The majority of HIPAA covered entities, business associates, and healthcare employees take great care to ensure HIPAA Rules are followed, but what happens when there is an accidental HIPAA violation? How should healthcare employees, covered entities, and business associates respond?
Accidents happen. If a healthcare employee accidentally views the records of a patient, if a fax is sent to an incorrect recipient, an email containing PHI is sent to the wrong person, or any other accidental disclosure of PHI has occurred, it is essential that the incident is reported to your Privacy Officer.
Your Privacy Officer will need to determine what actions need to be taken to mitigate risk and reduce the potential for harm. The incident will need to be investigated, a risk assessment may need to be performed, and a report of the breach may need to be sent to the Department of Health and Human Services’ Office for Civil Rights (OCR).
You should explain that a mistake was made and what has happened. You will need to explain which patient’s records were viewed or disclosed. The failure to report such a breach promptly can turn a simple error into a major incident, one that could result in disciplinary action and potentially, penalties for your employer.
Any accidental HIPAA violation must be treated seriously and warrants a risk assessment to determine the probability of PHI having been compromised, the level of risk to individuals whose PHI has potentially been compromised, and the risk of further disclosures of PHI.
The risk assessment should determine:
Following the risk assessment, risk must be managed and reduced to an appropriate and acceptable level. The HIPAA Breach Notification Rule (45 CFR §§ 164.400-414) also requires notifications to be issued. Not all breaches of PHI are reportable. There are three exceptions when there has been an accidental HIPAA violation.
1) An unintentional acquisition, access, or use of PHI by a workforce member or person acting under the authority of a covered entity or business associate, if such acquisition, access, or use was made in good faith and within the scope of authority.
Example: A fax or email is sent to a member of staff in error. The information is accessed and viewed, but the mistake is realized and the fax is securely destroyed or the email is deleted and no further disclosure is made.
2) An inadvertent disclosure of PHI by a person authorized to access PHI at a covered entity or business associate to another person authorized to access PHI at the covered entity or business associate, or organized health care arrangement in which the covered entity participates.

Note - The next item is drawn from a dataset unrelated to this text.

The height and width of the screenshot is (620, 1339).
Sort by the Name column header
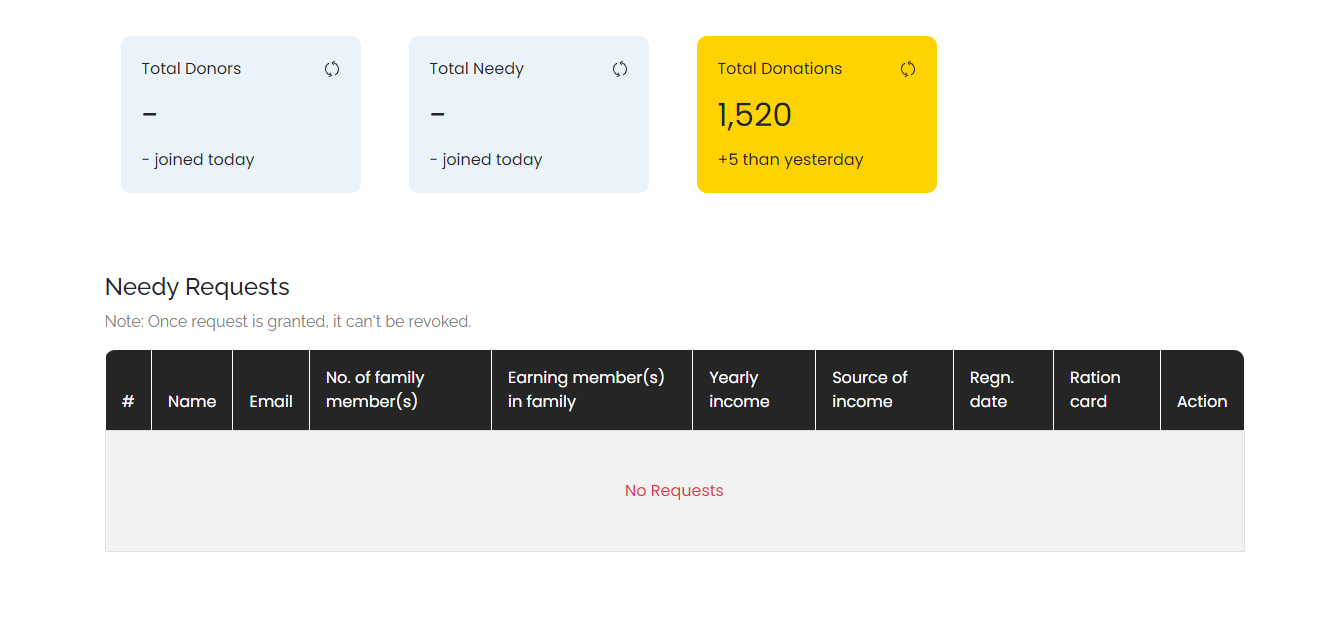tap(192, 401)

Example: Providing the medical information of a patient to another individual authorized to receive it, but a mistake is made and the information of a different patient is disclosed.

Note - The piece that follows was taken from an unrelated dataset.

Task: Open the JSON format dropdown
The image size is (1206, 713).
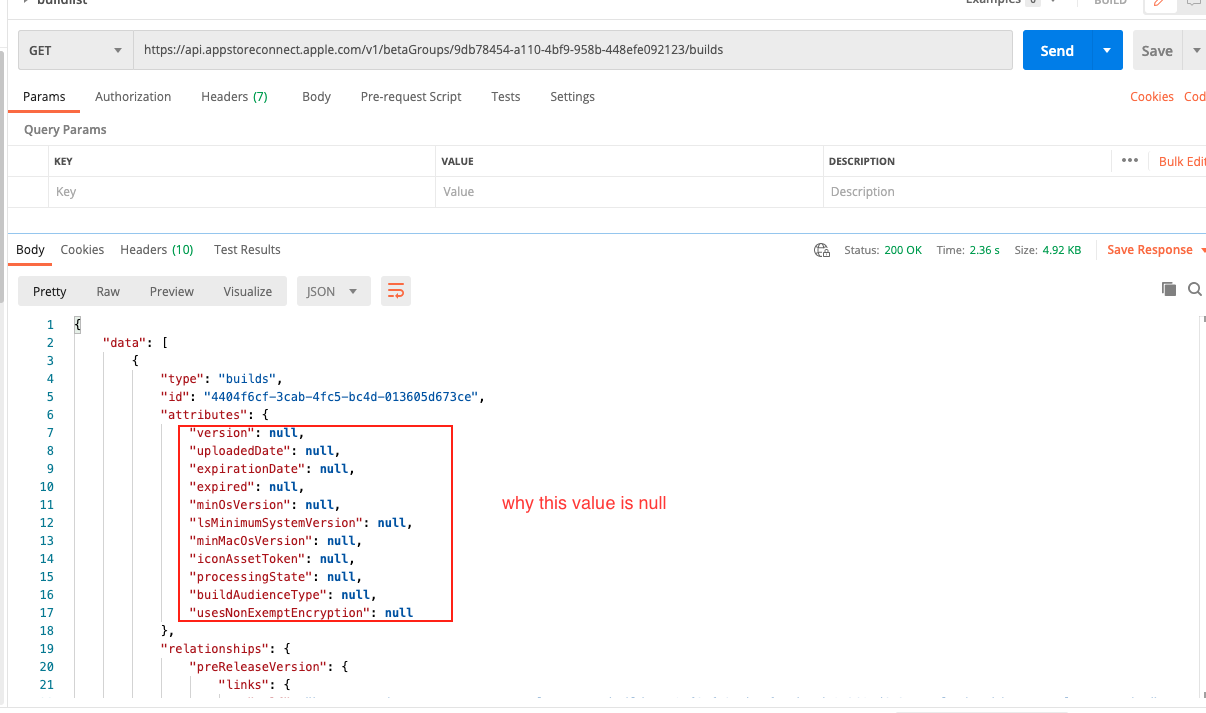Action: (x=333, y=291)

3) If the covered entity or business associate has a good faith belief that the unauthorized person to whom the impermissible disclosure was made, would not have been able to retain the information.

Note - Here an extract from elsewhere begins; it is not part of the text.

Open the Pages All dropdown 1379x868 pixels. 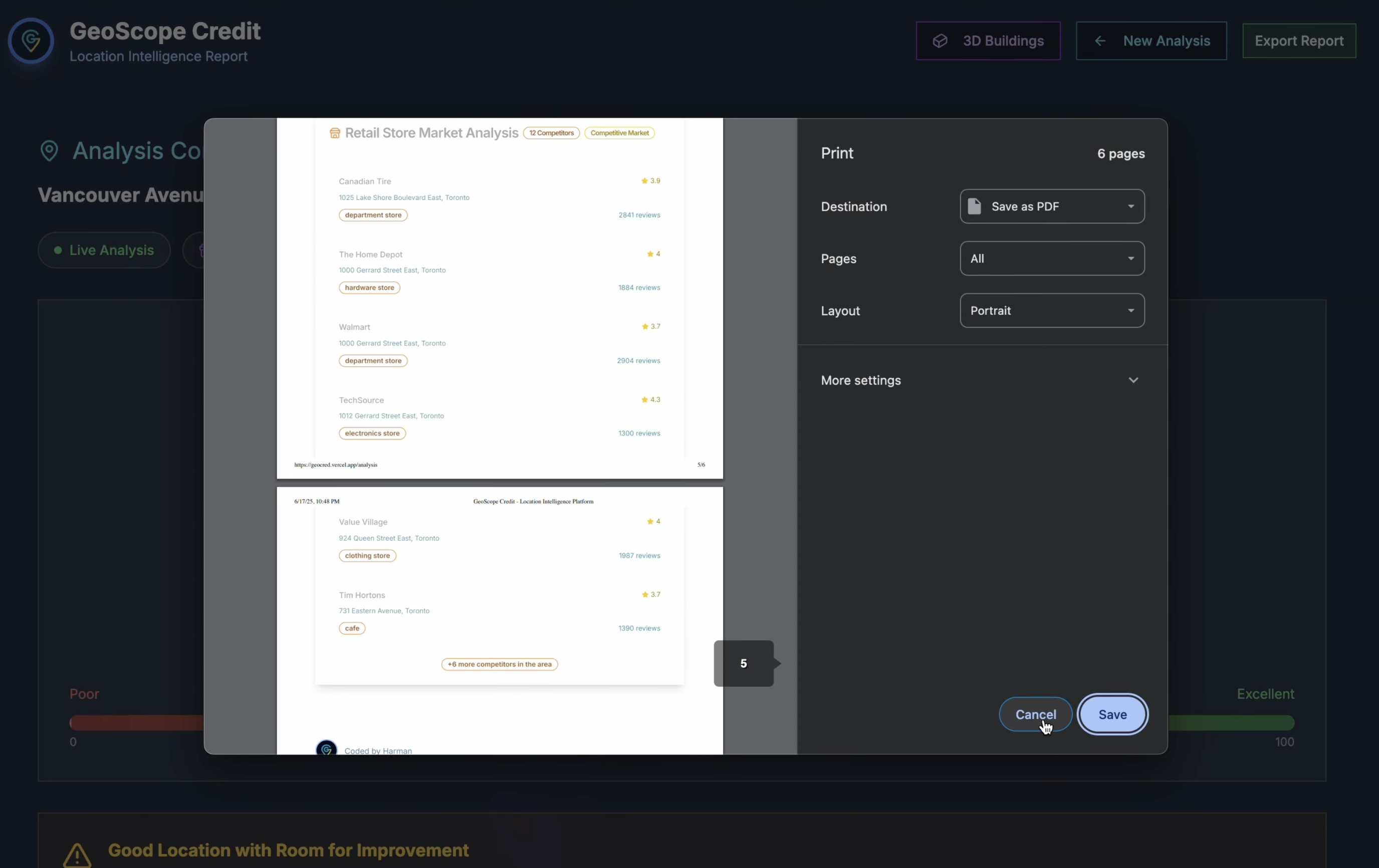coord(1051,258)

Example: A physician gives X-rays films or a medical chart to a person not authorized to view the information, but realizes that a mistake has been made and retrieves the information before it is likely that any PHI has been read and information retained.
In each case, while breach notifications are not required, any member of staff that finds themselves in one of the above situations should still report the incident to their Privacy Officer.
In all other cases when there has been a breach of unsecured PHI, the incident must be reported to OCR within 60 days of the discovery of the breach and individuals impacted by the breach should be notified. HIPAA breach reporting requirements have been summarized here.
Lost or stolen USB flash drives could be considered by some to be examples of unintentional HIPAA violations as nobody intended for the USB flash drives to be lost or stolen. However, the loss or theft could have been reasonably foreseen and potential breaches of ePHI avoided by encryption. The following examples of unintentional HIPAA violations were less foreseeable.
In May 2017, Olivia O´Leary – a twenty-four year old medical technician – claims to have been dismissed from her job at the Onslow Memorial Hospital in Jacksonville, NC, after commenting on a Facebook post. Her warning that the victim of an auto accident should have worn a seat belt was not seen by her employer as a reminder to always wear a seatbelt – O´Leary alleges – but rather as a HIPAA violation.
In April 2016, the Raleigh Orthopedic Clinic in North Carolina was fined $750,000 for contracting an outside vendor to convert X-Ray films to digital form and then allowing the vendor to harvest the silver from the films. The clinic´s error was not having a Business Associate Agreement in place; and, as well as the fine, the clinic had to implement a Corrective Action Plan overseen by OCR.
In a further example of an unintentional HIPAA violation listed on the OCR´s website, staff were required to undergo HIPAA training when one member of staff discussed HIV testing procedures with a patient in a waiting room – disclosing the patient´s PHI to other patients in the waiting room. After the OCR investigation, computer monitors were also re-positioned to prevent the accidental disclosure of PHI.
The correct response to an accidental HIPAA violation should be detailed in your business associate agreement.
HIPAA Rules require all accidental HIPAA violations and data breaches to be reported to the covered entity within 60 days of discovery, although the covered entity should be notified as soon as possible and notification should not be unnecessarily delayed.
Business associates should provide their covered entity with as many details of the accidental HIPAA violation or breach as possible to allow the covered entity to make a determination on the best course of action to take.